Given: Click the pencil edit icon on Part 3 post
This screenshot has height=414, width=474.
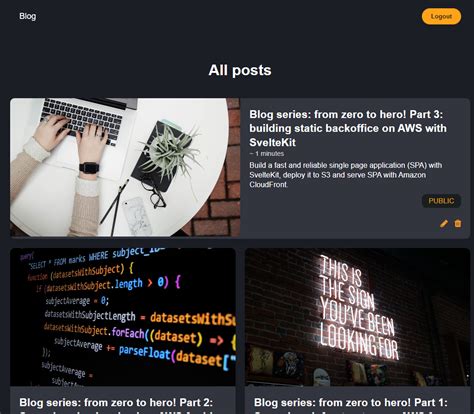Looking at the screenshot, I should click(444, 224).
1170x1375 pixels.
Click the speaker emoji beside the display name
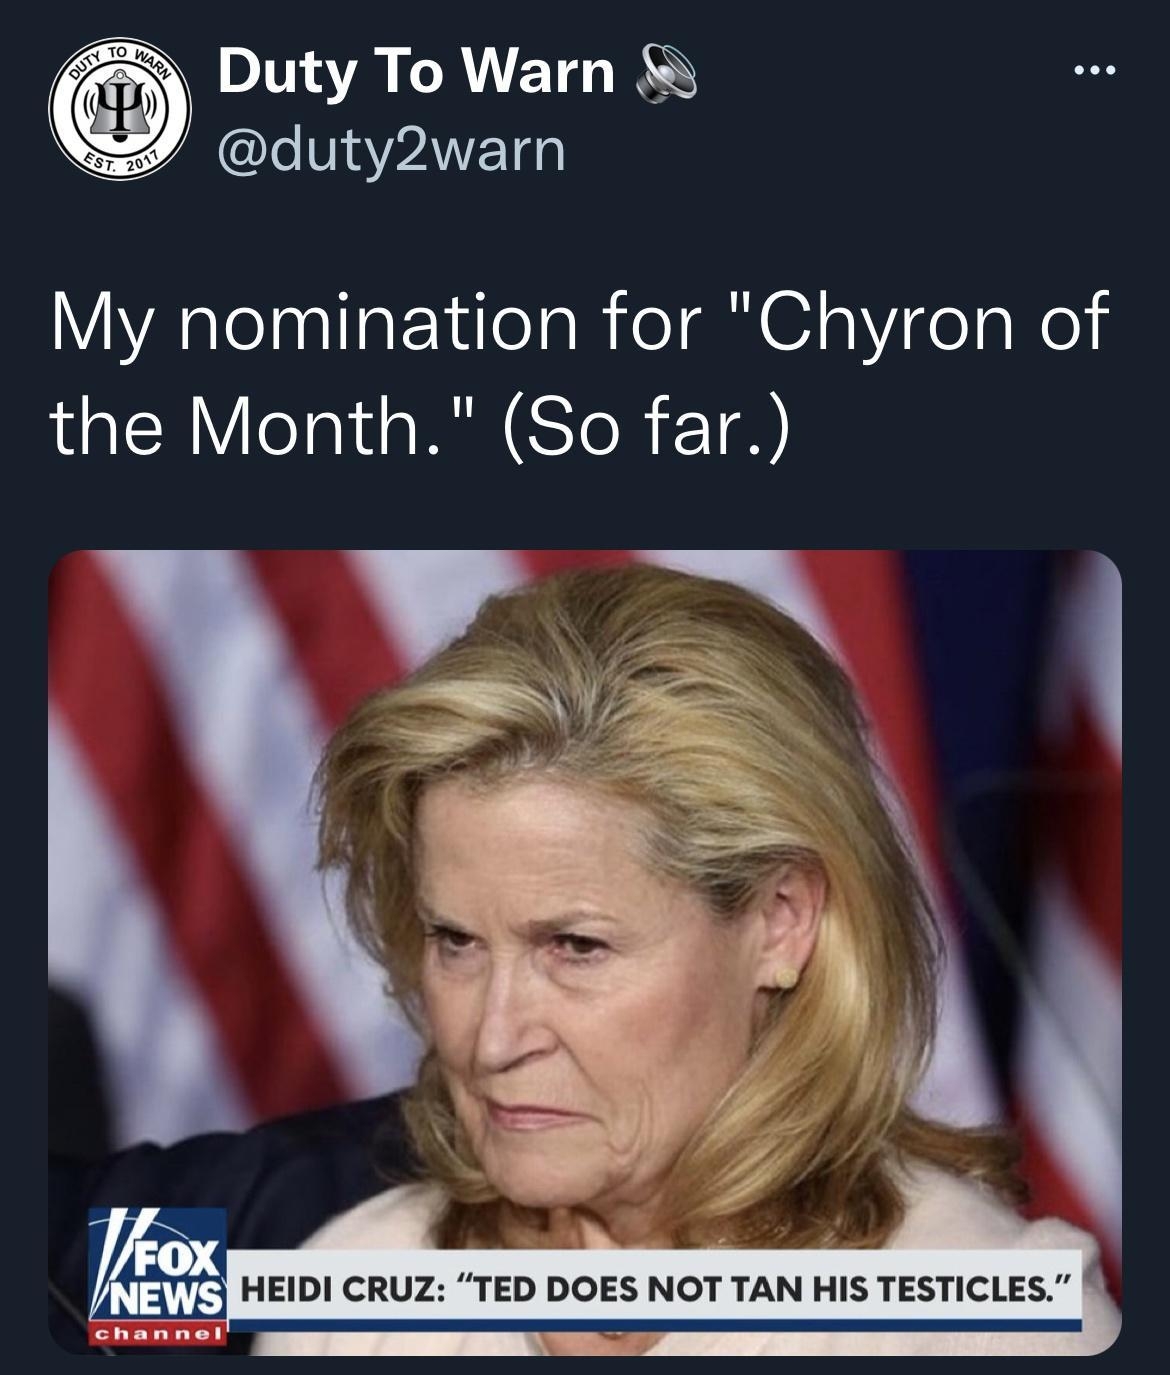(x=664, y=74)
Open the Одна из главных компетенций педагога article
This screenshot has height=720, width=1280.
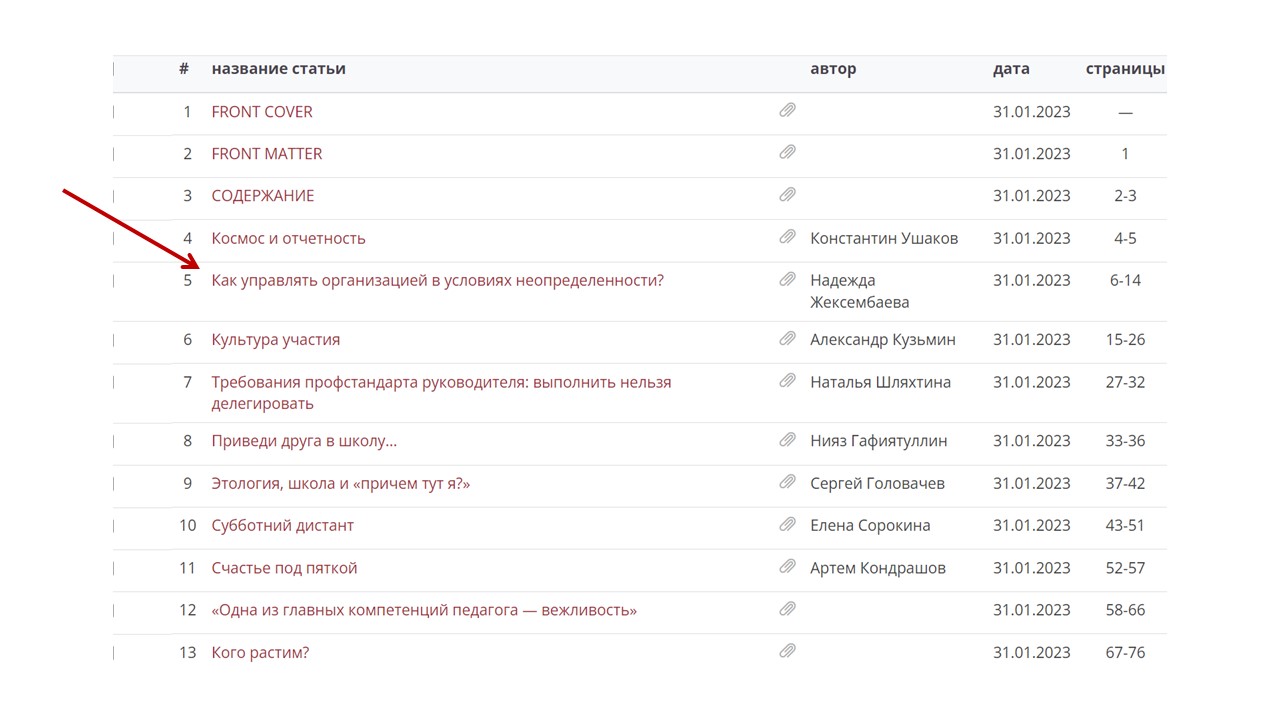(424, 610)
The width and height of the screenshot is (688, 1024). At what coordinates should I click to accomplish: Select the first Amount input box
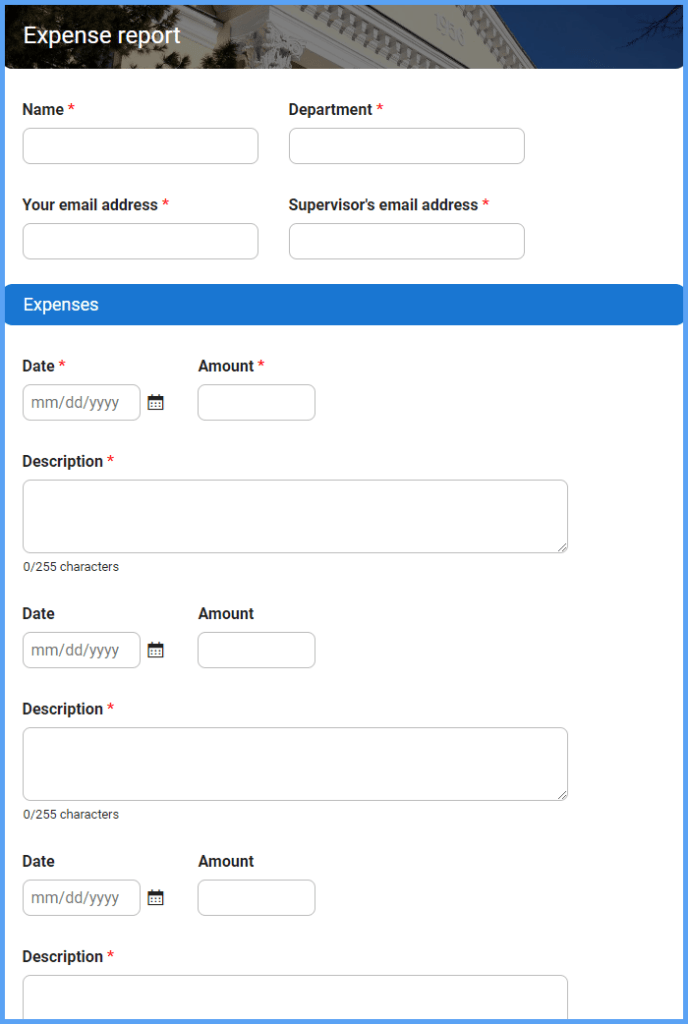[x=256, y=402]
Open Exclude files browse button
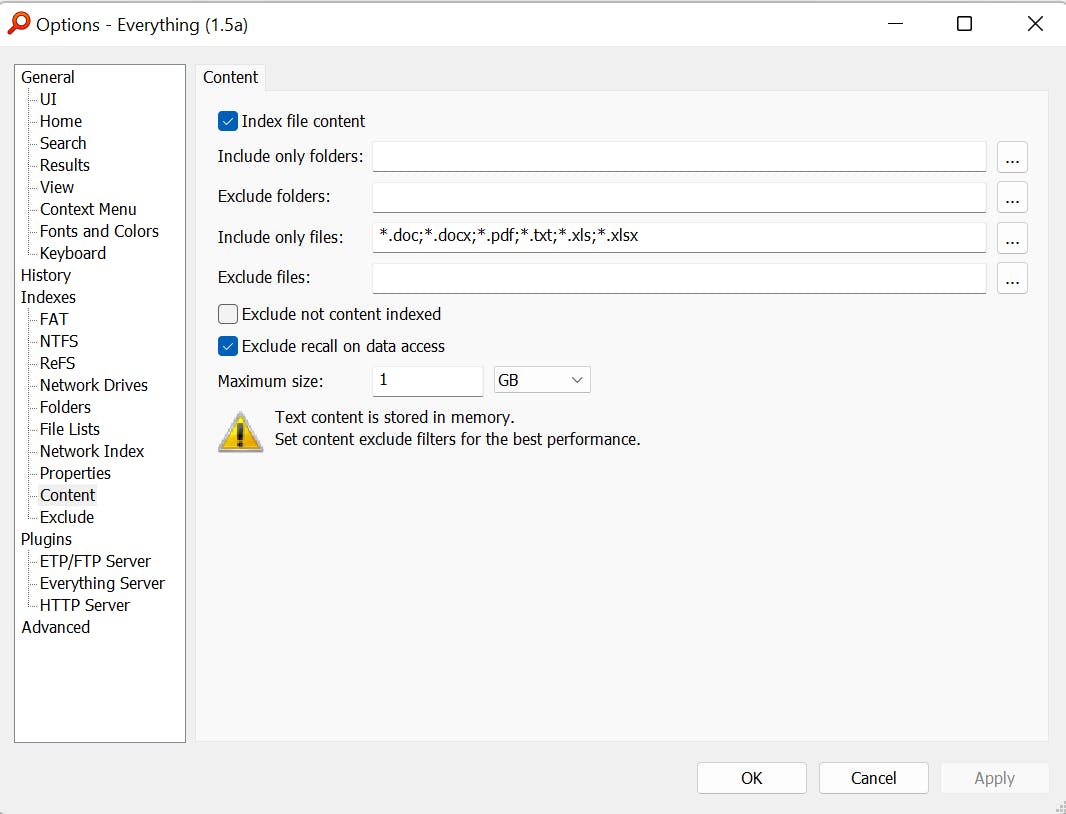This screenshot has width=1066, height=814. point(1012,279)
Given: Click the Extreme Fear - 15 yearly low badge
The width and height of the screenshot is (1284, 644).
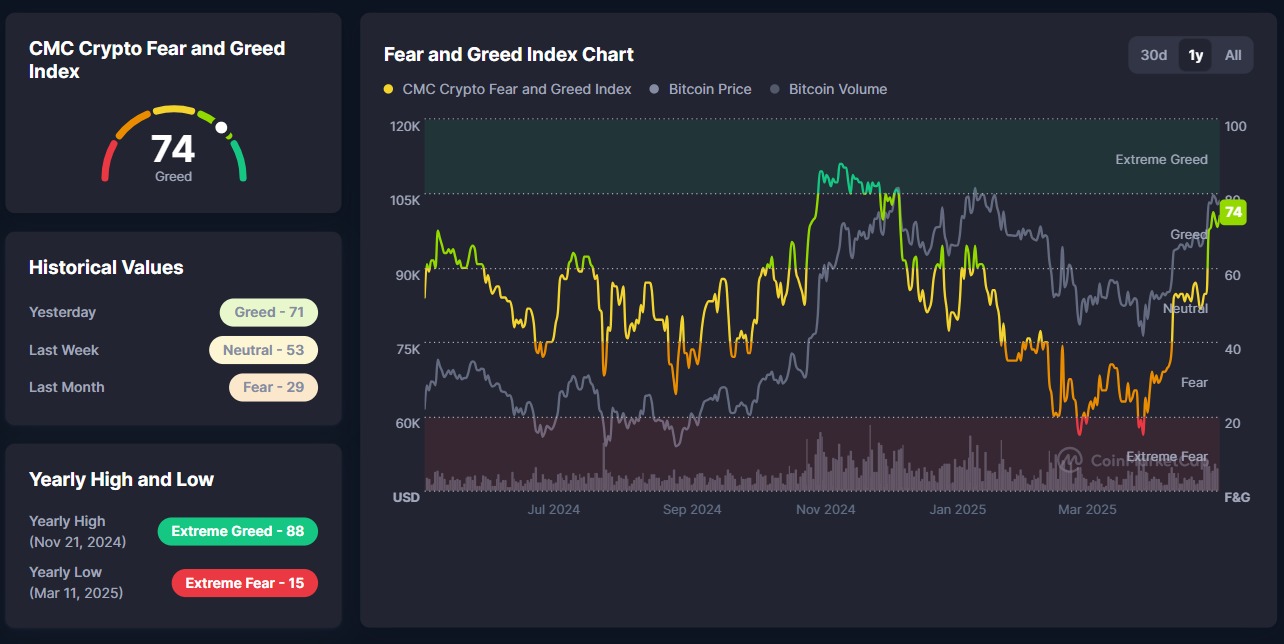Looking at the screenshot, I should (x=245, y=583).
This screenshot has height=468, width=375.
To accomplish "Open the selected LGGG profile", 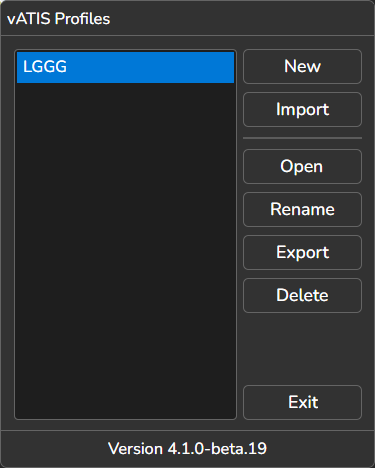I will tap(302, 166).
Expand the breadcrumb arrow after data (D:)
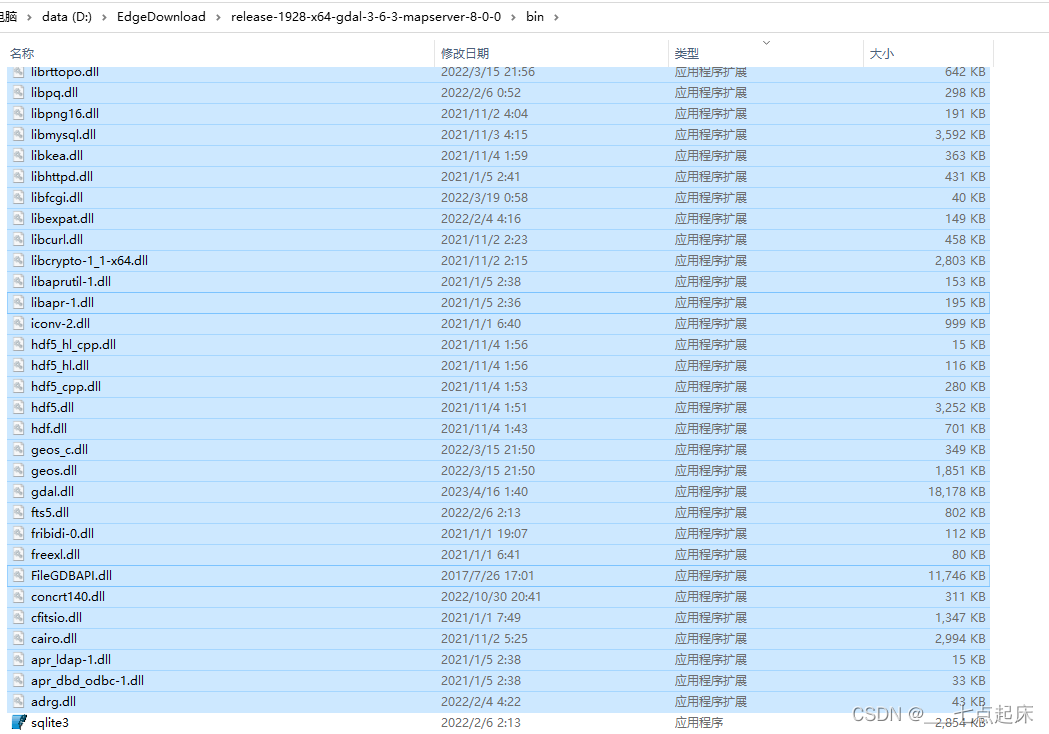This screenshot has width=1049, height=734. [x=103, y=16]
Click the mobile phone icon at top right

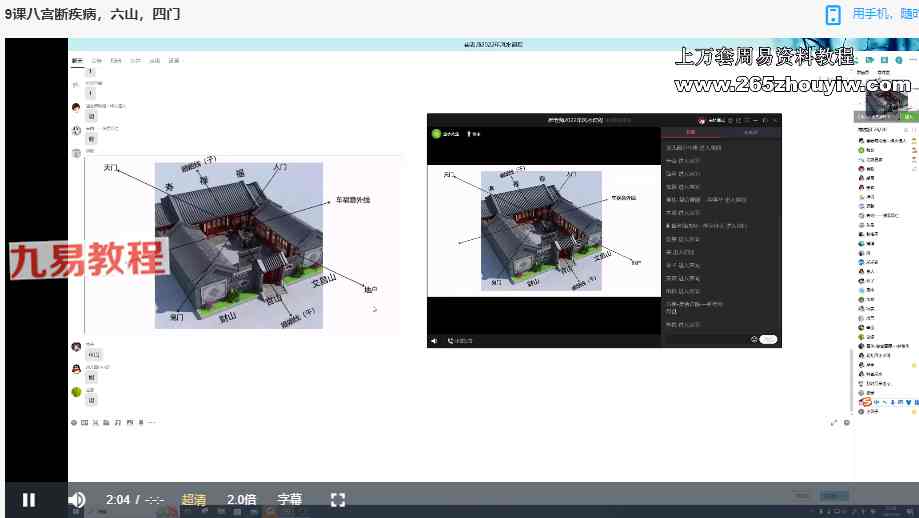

━━━━━━━━━━

# Required action:
Copy out every line of the entries where the string "icon" shows up.

# Task result:
Given: Click the pencil edit icon on Part 3 post
Click the mobile phone icon at top right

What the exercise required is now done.